*Assigned task:* Each line of the listing where the string "februari" appears is to be identified and copied.

....................

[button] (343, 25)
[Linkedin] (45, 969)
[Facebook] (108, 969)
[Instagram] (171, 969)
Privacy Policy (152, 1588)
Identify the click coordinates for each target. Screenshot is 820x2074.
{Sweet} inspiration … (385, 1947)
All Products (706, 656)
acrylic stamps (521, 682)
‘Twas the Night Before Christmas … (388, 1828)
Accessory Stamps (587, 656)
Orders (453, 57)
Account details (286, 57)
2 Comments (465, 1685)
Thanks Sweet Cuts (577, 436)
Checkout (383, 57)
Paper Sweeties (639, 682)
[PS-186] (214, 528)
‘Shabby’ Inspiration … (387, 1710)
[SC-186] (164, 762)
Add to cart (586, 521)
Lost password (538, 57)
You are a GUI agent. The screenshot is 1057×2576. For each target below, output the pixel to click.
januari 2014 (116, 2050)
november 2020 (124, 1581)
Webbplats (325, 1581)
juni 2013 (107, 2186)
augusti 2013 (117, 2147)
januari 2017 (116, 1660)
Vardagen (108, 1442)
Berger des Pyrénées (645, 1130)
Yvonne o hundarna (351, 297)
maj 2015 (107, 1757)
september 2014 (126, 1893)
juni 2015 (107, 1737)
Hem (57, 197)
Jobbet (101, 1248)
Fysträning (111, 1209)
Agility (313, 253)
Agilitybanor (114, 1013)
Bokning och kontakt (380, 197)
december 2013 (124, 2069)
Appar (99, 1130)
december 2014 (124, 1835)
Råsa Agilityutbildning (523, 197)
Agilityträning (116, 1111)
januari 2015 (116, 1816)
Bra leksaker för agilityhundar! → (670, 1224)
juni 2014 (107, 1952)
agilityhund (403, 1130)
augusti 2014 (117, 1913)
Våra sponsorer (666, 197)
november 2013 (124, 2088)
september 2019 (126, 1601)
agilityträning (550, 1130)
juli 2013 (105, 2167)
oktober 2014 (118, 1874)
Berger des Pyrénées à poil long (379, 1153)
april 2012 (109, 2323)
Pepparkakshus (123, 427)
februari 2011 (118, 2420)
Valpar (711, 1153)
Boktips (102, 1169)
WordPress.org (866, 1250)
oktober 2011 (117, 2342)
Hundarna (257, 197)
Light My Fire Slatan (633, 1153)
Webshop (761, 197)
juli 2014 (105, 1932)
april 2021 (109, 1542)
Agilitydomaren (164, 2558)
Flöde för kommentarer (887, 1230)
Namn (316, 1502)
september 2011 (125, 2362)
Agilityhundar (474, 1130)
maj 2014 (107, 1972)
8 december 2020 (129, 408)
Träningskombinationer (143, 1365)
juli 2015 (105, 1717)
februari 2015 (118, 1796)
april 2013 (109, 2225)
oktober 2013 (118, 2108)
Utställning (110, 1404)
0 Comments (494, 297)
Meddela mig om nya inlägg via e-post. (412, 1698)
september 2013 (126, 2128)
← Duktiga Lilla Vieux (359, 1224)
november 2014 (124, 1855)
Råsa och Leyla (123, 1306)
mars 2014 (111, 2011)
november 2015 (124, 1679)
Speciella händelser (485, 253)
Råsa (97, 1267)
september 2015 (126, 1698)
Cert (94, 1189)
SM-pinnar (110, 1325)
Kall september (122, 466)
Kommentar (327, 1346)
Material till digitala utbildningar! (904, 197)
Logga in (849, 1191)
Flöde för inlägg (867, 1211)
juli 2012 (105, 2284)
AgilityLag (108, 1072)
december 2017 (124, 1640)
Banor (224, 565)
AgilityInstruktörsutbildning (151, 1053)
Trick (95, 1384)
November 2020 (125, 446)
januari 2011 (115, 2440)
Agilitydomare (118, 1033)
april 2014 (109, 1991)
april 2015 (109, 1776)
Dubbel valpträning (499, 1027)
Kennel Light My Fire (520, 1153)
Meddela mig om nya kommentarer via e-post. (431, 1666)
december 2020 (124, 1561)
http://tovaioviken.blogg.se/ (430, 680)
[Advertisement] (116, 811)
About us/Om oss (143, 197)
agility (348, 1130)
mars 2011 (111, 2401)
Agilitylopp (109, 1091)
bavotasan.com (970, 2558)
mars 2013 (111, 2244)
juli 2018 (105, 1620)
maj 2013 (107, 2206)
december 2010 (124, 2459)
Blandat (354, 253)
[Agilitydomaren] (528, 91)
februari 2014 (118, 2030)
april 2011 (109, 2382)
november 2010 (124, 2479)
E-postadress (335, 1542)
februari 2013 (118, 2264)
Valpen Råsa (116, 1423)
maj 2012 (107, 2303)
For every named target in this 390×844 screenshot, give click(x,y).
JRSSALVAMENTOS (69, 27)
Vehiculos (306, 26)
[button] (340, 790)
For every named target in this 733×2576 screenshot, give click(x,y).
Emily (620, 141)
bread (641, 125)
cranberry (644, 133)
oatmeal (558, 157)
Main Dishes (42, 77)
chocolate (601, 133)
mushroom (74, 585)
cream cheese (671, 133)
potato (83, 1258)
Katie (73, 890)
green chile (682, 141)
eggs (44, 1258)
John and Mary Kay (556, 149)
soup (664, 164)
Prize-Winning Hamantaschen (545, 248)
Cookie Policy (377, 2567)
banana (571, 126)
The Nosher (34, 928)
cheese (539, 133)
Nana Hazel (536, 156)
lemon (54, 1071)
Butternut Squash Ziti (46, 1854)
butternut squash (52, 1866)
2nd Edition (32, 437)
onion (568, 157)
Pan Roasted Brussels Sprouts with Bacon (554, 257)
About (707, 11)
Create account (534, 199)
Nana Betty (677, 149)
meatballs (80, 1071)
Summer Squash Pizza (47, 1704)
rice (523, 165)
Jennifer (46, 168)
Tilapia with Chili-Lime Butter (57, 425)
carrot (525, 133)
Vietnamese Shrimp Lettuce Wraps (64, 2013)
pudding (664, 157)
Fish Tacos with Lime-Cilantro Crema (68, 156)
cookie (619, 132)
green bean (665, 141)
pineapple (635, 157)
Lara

....................

*Task solution:*
februari 2011 (118, 2420)
februari 2015 (118, 1796)
februari 2014 (118, 2030)
februari 2013 (118, 2264)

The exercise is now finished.